C'mon Jeremy, tell the truth, it's a Pizzacaccia. :D
Rusticaccia mate, freeform et al!
Jeremy you are my man!
Now can YOU tell me (as I have asked this question in another forum as well and nobody knew the answer) what is the difference between a focaccia like this [url=http://kochtopf.twoday.net/stories/2275727/][b]Foccacia pugliese[/b][/url] or this [url=http://www.deliciousdays.com/archives/2006/07/11/arrested-and-kept-forever/][b]Focaccia recipe[/b][/url] and an ordinary pizza?
I can see that there is no sauce and no cheese on these "breads" (which a pizza would have), but apart from that they do look like rather thinly covered pizzas with a thick dough to me.
That's a lot of foccacia Jeremy.
The wind is howling, the rain is falling but my mind is full of pictures of a warm summer's evening with a good hunk of foccacia a glass of sav blanc and a tasty salad. Bring back summer!
Thanks Jeremy, hopefully I'll be able to return the favour in about 6 months.
Matthew it has been excrutiatingly hot here, in the 33 to 37 celsius range, and that was the same last week during the blackout! I hate summer ion New York, concrete hell!

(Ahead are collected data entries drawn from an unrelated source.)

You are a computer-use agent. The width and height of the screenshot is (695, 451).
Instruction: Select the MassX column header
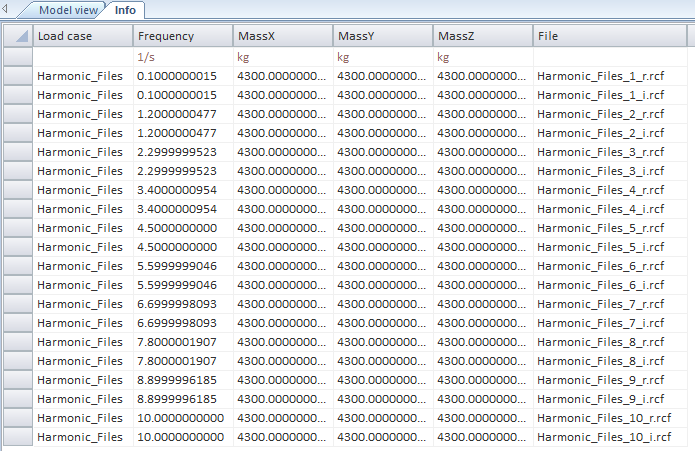282,36
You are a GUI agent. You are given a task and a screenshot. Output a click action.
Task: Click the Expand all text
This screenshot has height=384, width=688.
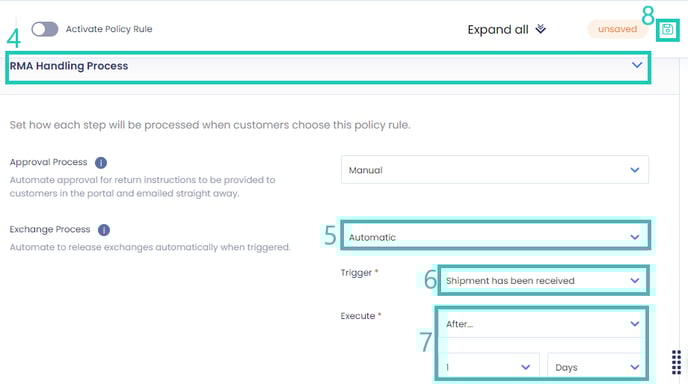(498, 29)
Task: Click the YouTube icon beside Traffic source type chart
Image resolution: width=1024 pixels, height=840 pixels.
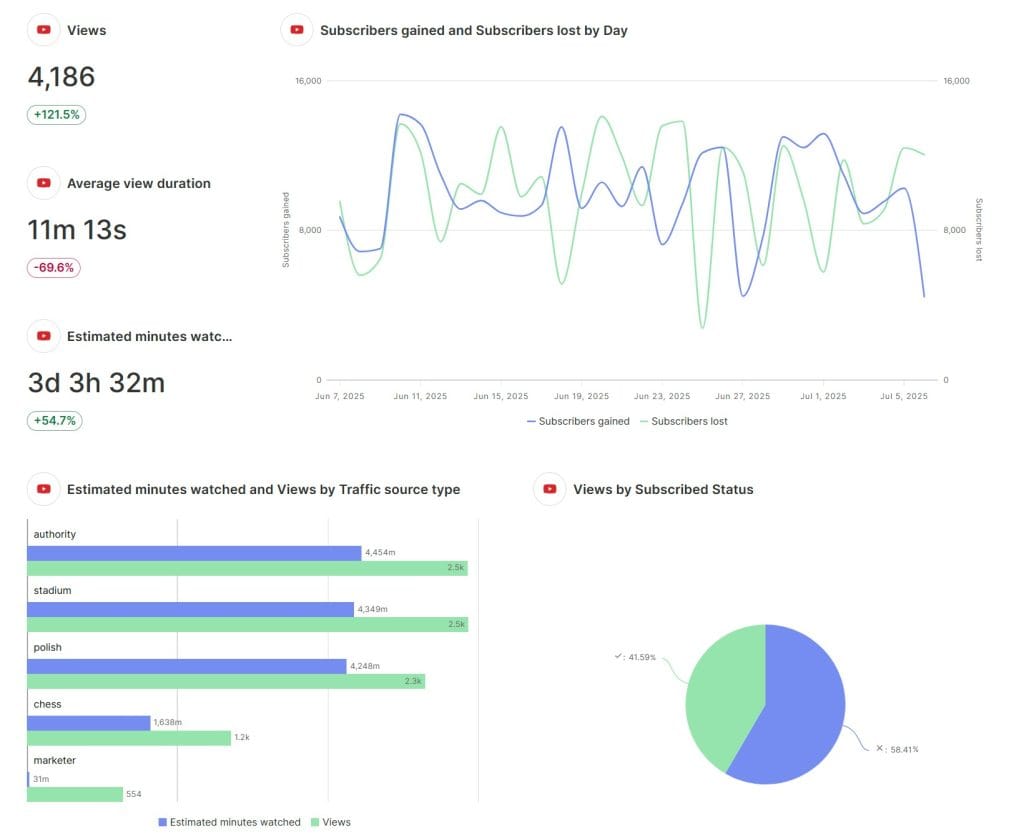Action: tap(44, 489)
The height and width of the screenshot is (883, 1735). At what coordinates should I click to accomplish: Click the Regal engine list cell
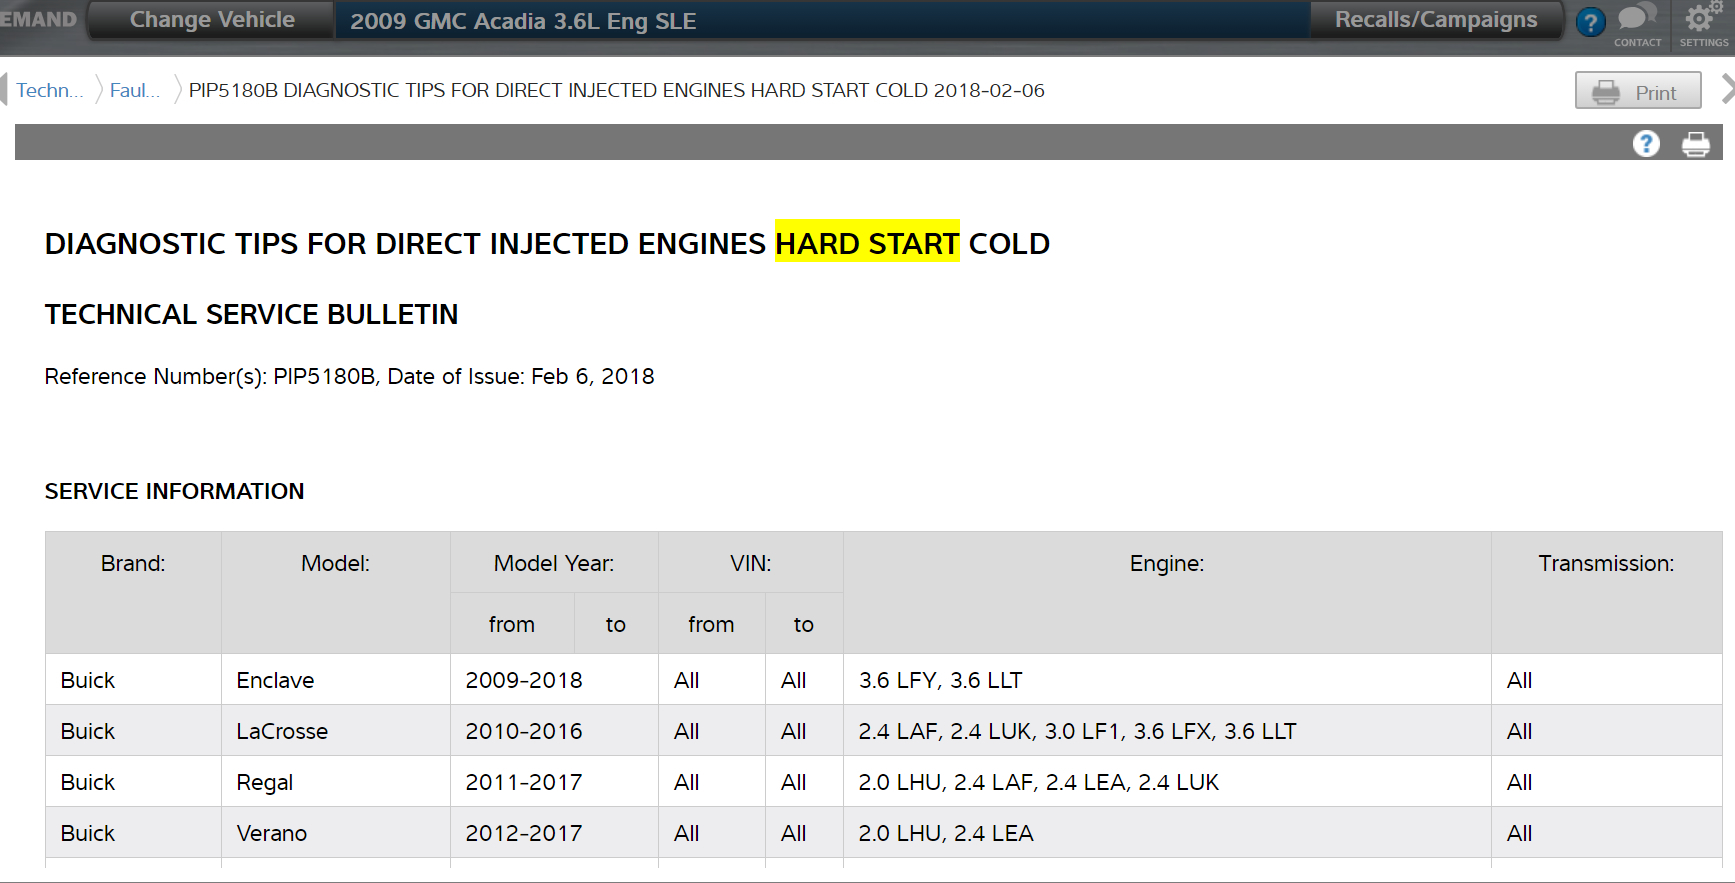1038,782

Carla,Foccacia, pizza,schiacciata, are all related but they are variants as well, foccacia was for a long time "the" bread like tiramisu was the dessert!
It's origins I think are Greek and or Etruscan, could be wrong though? You know everyplace in the world makes something similar and Italy is no different! Pugliese could also mean the style of that region of italy, lots of olives tomato,etc. but the Puglians make large loaves that are delicious as well!
Yeah, right. Foccacia for TP! This is not good, Jeremy. You're torturing me. Yuuuuuuummm!
That's the idea, bread torture TP, I wished I had baked that loaf, it's from Sullivan street bakery, the owner or one time founder and partner is a nut case, but makes nice bread and pizza! www.sullivanstreetbakery.com they have lots of bread porn!
No, no! It's the foccacia, I mean, that's killing me. Yum!